My wife is trying to organise a pile of English books (storybooks, rather than textbooks) to stock the library of a local (newly bilingual) primary school in the Madrid area. As far as price goes, by far the best option is The Book People in the UK, as they have large packs of good quality books (Julia Donaldson, various Usborne stuff) which often work out little more that £1 each - for these packs, much much cheaper than Amazon. Unfortunately, they have stopped shipping outside the UK.

One option is to have them shipped to a friend/family member in the UK, then send on, but using Parcelforce will end up roughly doubling the price per book. Has anyone found a good way to ship smallish, non-urgent loads (hopefully 200+ thin kids books, total maybe 30-60 kg, depending how much we can raise)?

Thanks!
Graham


----------



## Overandout (Nov 10, 2012)

I bought some car wheels from a wheeler dealer on a UK website and he said that Interparcel were by far the cheapest to get them to me in Madrid.

Not exactly books, but heavy goods none the less....


----------



## gcumming (Apr 19, 2012)

Overandout said:


> I bought some car wheels from a wheeler dealer on a UK website and he said that Interparcel were by far the cheapest to get them to me in Madrid.
> 
> Not exactly books, but heavy goods none the less....


Thanks! Looks good, will try them.


----------



## Pesky Wesky (May 10, 2009)

Are you sure you need to ship from the UK? There are many publishers who have representatives here and also book shops. It may be worth looking at them, although it does sound like you have found a place with good prices...
Anyway, you can try
https://sites.google.com/site/scholasticresourcesiberia/
Bookworld España
Fnac.es : actualidad y compra en línea de productos culturales y técnicos
La Tienda del Profesor: Material educativo infantil y libros de inglés.


----------



## Trubrit (Nov 24, 2010)

I found anyvan.com to be the cheapest by far.


----------



## baldilocks (Mar 7, 2010)

Trubrit said:


> I found anyvan.com to be the cheapest by far.

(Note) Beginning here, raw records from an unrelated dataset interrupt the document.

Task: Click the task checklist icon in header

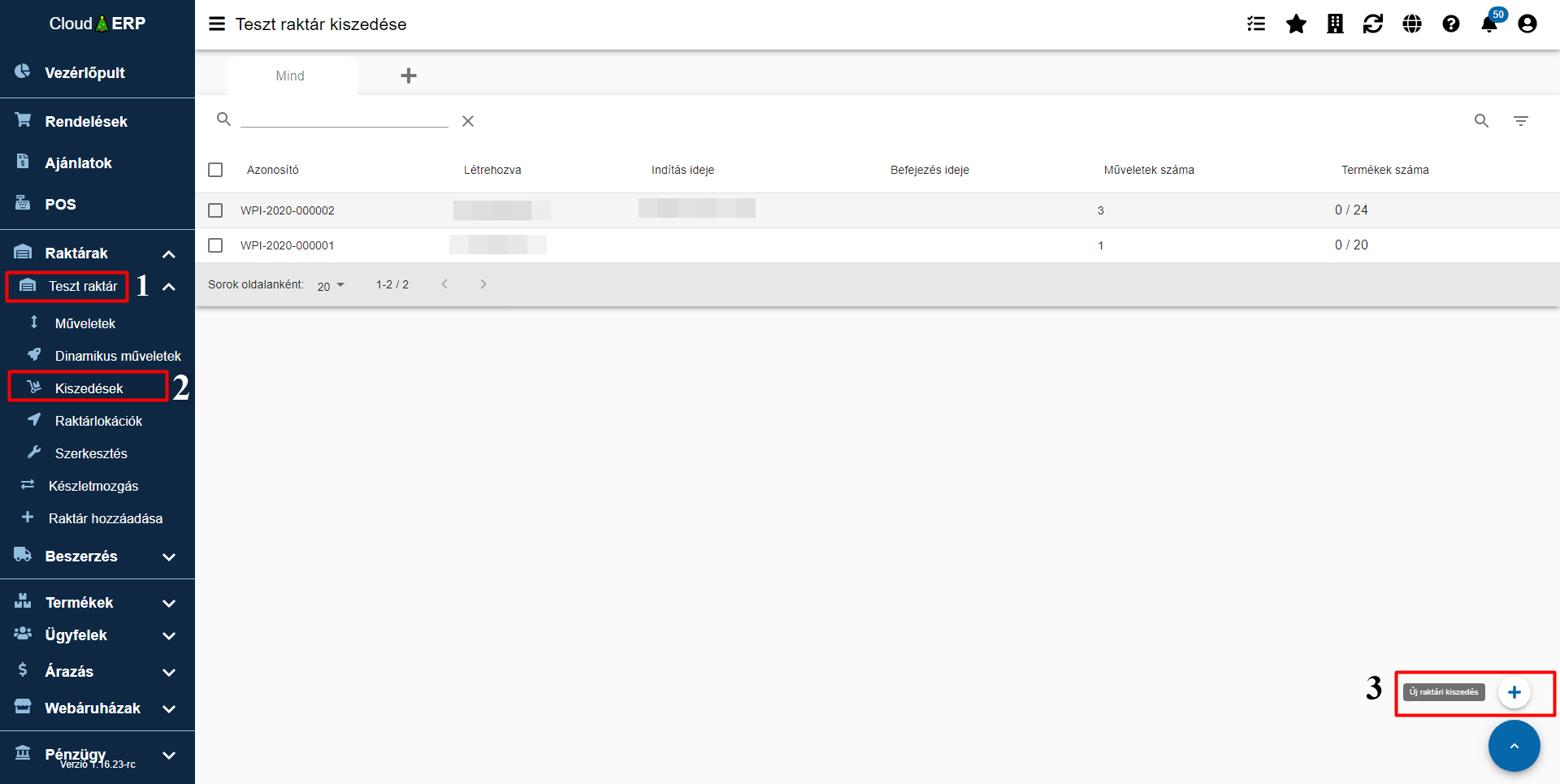Action: click(1256, 24)
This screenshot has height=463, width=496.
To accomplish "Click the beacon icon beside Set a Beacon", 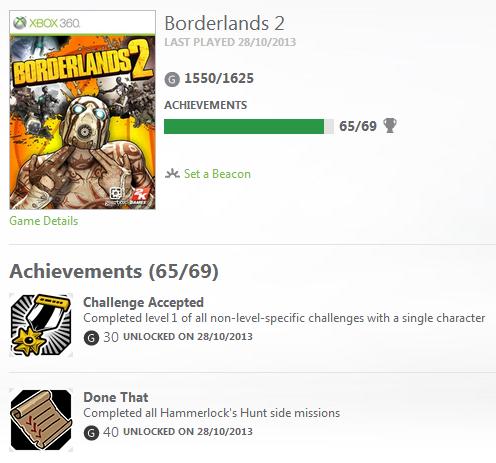I will pyautogui.click(x=172, y=174).
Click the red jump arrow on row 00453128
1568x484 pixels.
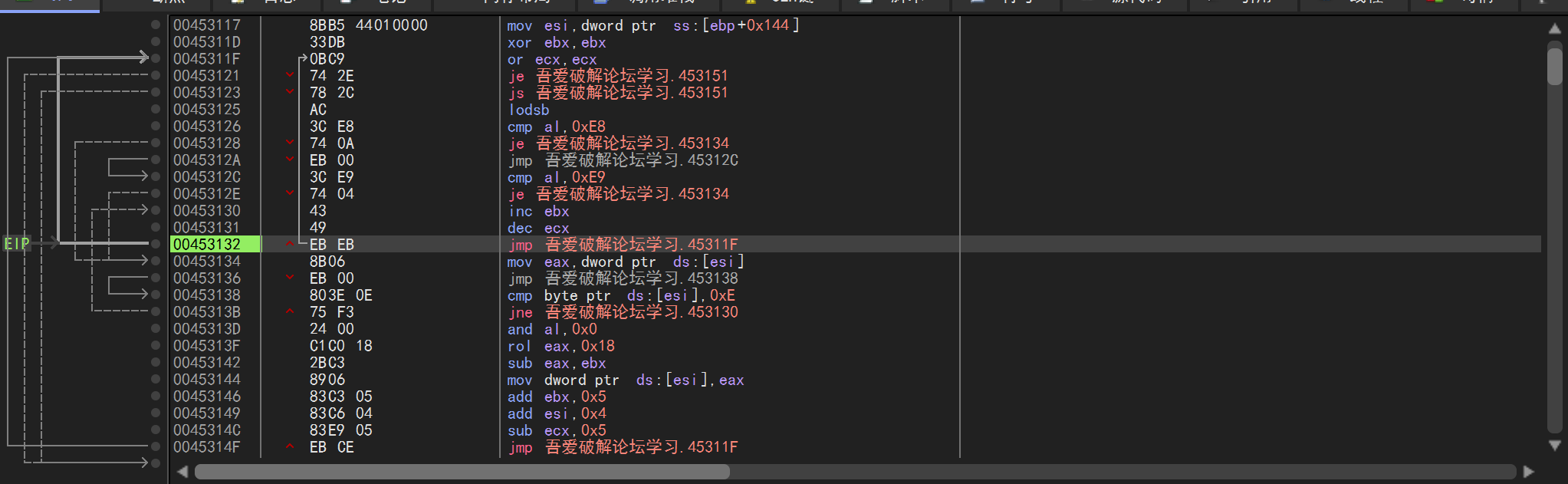[x=290, y=143]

Their websiite only seems to serve UK


----------



## Trubrit (Nov 24, 2010)

anyvan.com cover the whole of europe, they transported my home contents from the UK to Spain for a very low fee because they utilize trucks that are making the journey with part loads etc.


----------



## gcumming (Apr 19, 2012)

Pesky Wesky said:


> Are you sure you need to ship from the UK? There are many publishers who have representatives here and also book shops. It may be worth looking at them, although it does sound like you have found a place with good prices...
> Anyway, you can try
> https://sites.google.com/site/scholasticresourcesiberia/
> Bookworld España
> ...


Thanks for the links, but for getting a good set of books to get started I think from the UK will be cheapest if I can ship sensibly - for example, a big pack of 20 classic storybooks (usborne, so good quality) for £20:

Classic Stories Collection - 20 books (Paperback) - Various - 9781409555445


----------